In announcing the development CWC noted that since 2008 its local unit in Grenada had applied to the NTRC and Bowen on more than one occasion for a 4G LTE mobile operating licence – each time without success. Whilst Bowen argued repeatedly that Flow Grenada’s applications were turned down for other reasons, including most recently for its failure to comply with a recommendation to holds talks with another provider – AisleCom, which applied to use the same spectrum as Flow for its LTE service – Flow cried foul and argued that favouritism was shown towards its main rival Digicel Grenada, which launched commercial 700MHz LTE network services in December 2018.

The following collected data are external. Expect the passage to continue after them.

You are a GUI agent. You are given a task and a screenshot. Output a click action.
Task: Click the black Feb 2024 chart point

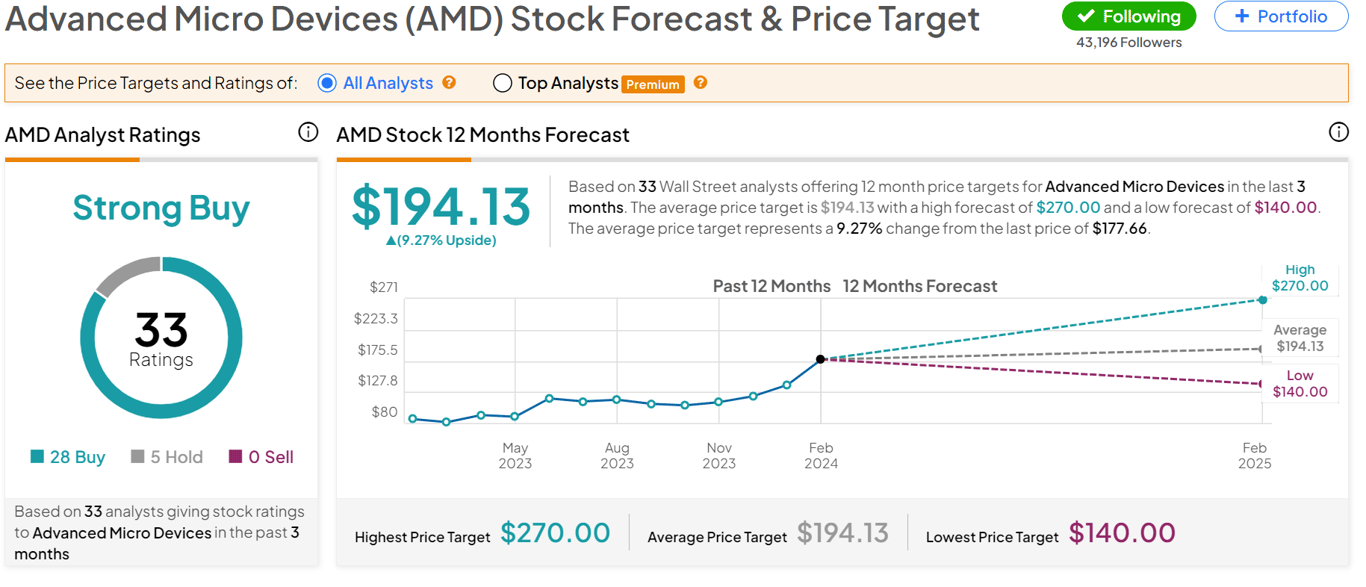click(821, 359)
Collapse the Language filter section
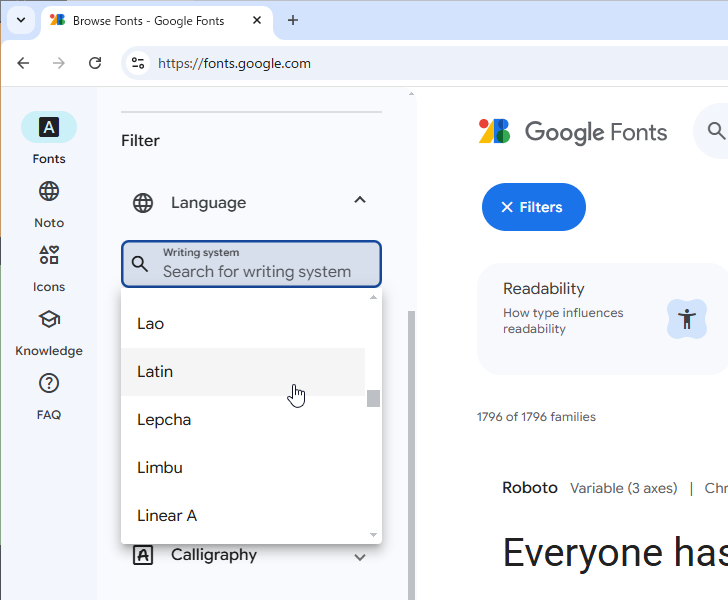The image size is (728, 600). click(360, 201)
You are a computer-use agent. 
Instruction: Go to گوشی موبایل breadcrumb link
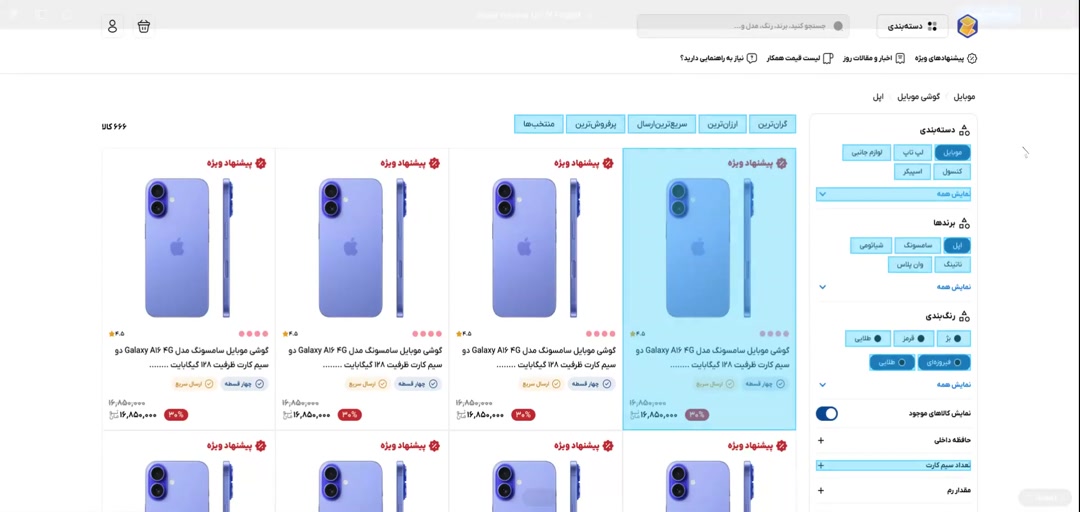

However, Flow Grenada says it has now withdrawn its application for judicial review as a high court judge has ordered that it should also be issued a 4G licence. In a press release, the operator claims that the court order was issued in the last few weeks and allows Flow to provide LTE services with immediate effect. Further, the CWC-owned company says the order is legally binding on both Bowen’s office and the NTRC. Flow country manager James Pitt confirmed that an ‘amicable solution’ had been reached on the issue, noting: ‘I am pleased that we have mutually agreed to a solution that works for all involved, so that we can get back to our core business of delivering a world-class experience to our customers. Though it is regrettable that the previous actions taken have momentarily placed us at a disadvantage in providing LTE services, we are confident that our proven track record of delivering a fast, reliable, island-wide 4G mobile service and our ability to offer real-time assistance to solve issues will once again be the driving force to help us deliver a superior LTE experience for our customers in the coming months.’
The commercial launch of Flow Grenada’s 4G network is expected to take place ‘soon’, as the company is currently in the test phase of deploying the new system.